Accanto al viso del figlio c’è un altro viso. Un viso di madre. Sua madre. D’un tratto, la donna è invecchiata. Non ha cinquant’anni, ma ne mostra molti di più. È un volto teso, al contrario dell’altro. Lineamenti contratti, straziati da una pena che non si può dire, solo mostrare.

Sembra non accettare, eppure sapeva da sempre. Sembra non arrendersi a una realtà spaventosa e semplice nella sua crudezza: suo figlio non c’è più, gliel’hanno ammazzato, come era scritto che fosse.

Maria di certo comprende, ma non può evitare di essere madre, oltre che Santa. È questo, la sua parte di donna che la rende viva, vera, umana: non accetta il verdetto, gli si oppone, tenta di catturare l’ultimo sospiro del figlio protendendo le labbra dischiuse verso quelle di lui, già livide. Fissa angosciata la bocca del morto, come sperando invano in un movimento, in un soffio vitale. La scena è tutta in un istante, un attimo tragico e immenso di dolore materno.

Non è una madre qualunque, è la madre di dio, ma soffre come ogni altra madre e non si rassegna alla morte del figlio. Non la capisce, forse, travolta da uno strazio alienante, come ogni madre terrena; combatte quell’idea insopportabile, cerca di carpire il segreto intimo del trapasso, vuole fermare il debole fiato della vita che fluisce via.

Ma siccome è madre di dio e non una madre qualunque, sa pure che questo suo essere umana, questa piaga che le brucia dentro come un tizzone di brace, tutto questo ha un senso, è parte di un disegno, come anche il sacrificio del figlio. Un disegno d’amore.

In questo disegno, in questa saggezza, faticosa e profonda, c’è tutta la storia degli esseri umani, ciuffi d’erba al vento, fragili steli piegati al capriccio del tempo, ma consci, capaci di accogliere quel senso, per farne un destino supremo. Capaci, con solo colori, pennello e una tela, di fissare per sempre l’istante preciso.

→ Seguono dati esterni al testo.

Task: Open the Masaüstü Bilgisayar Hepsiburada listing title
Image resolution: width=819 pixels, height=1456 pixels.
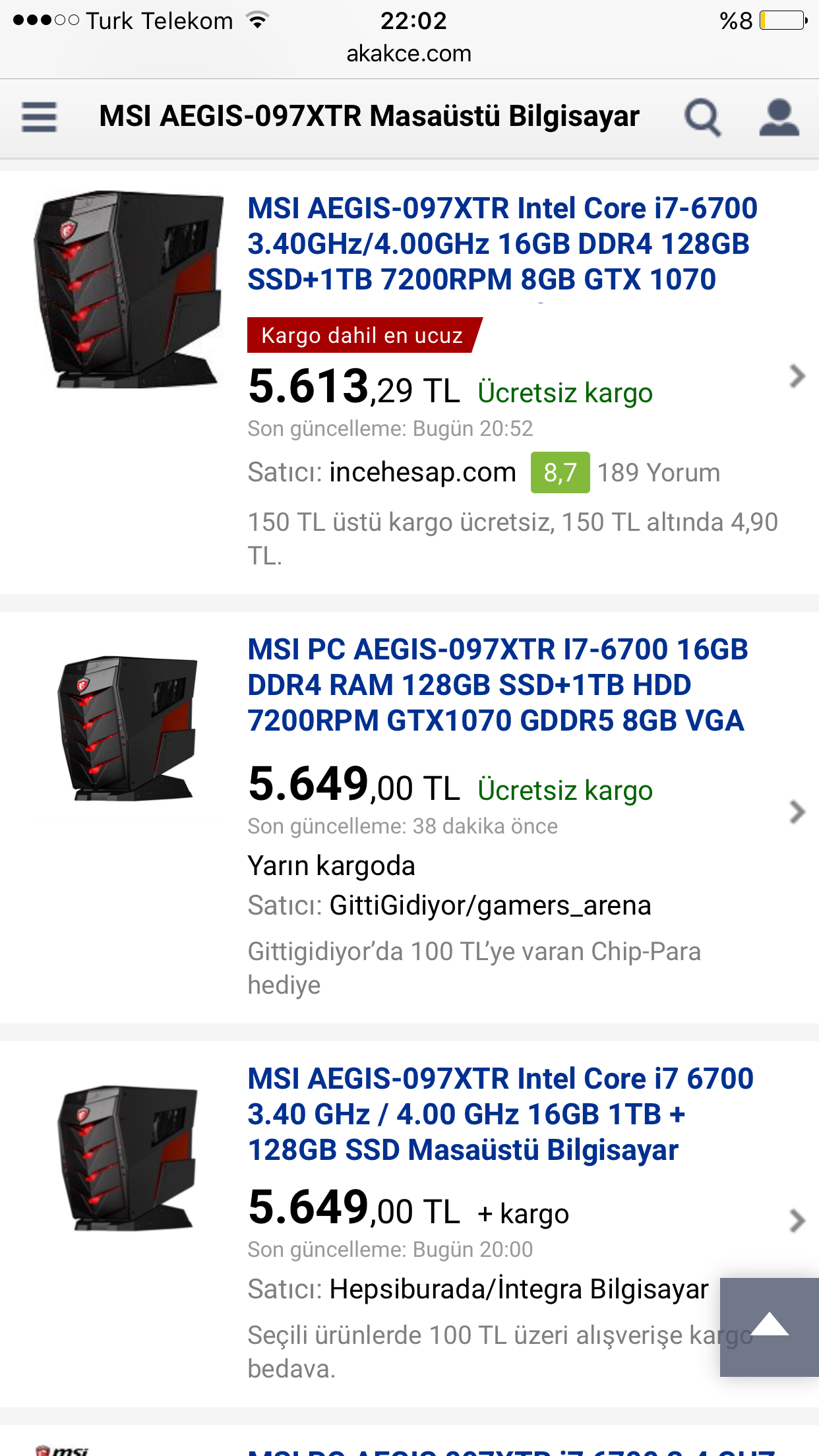Action: [x=501, y=1114]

L’istante in cui il corpo di Cristo è lasciato dalla vita e dal dolore, si accascia, è sorretto dalla madre. L’istante in cui la madre lo sente spirare, impazzisce, dimentica il patto e il senso di tutto, vuole impedire la morte. L’istante in cui la grazia della vita, del significato profondo del gesto del figlio e della promessa fatta, riemergono giganteschi e la salvano dall’abisso della disperazione. L’istante in cui allora decide e si carica sulle spalle il proprio dolore come se fosse il dolore di ogni madre, sorregge il corpo già esangue del figlio come fosse il corpo di ogni figlio caduto. Non cede allo strazio che sente dilaniarle il cuore, non lascia che il dolore assoluto le stravolga la mente. Abbraccia con infinita tenerezza la sua pena e manifesta appieno la grazia.

L’istante in cui natura divina e umana trovano un meraviglioso e poetico equilibrio in quel viso di donna. E la mano di un giovane ucciso, abbandonata sul marmo, sembra d’un tratto uscire dal quadro, per ricordarci, in un brivido, che quella scena parla di noi.

Figura 1. Giovanni Bellini, Pietà. Pinacoteca di Brera, Milano.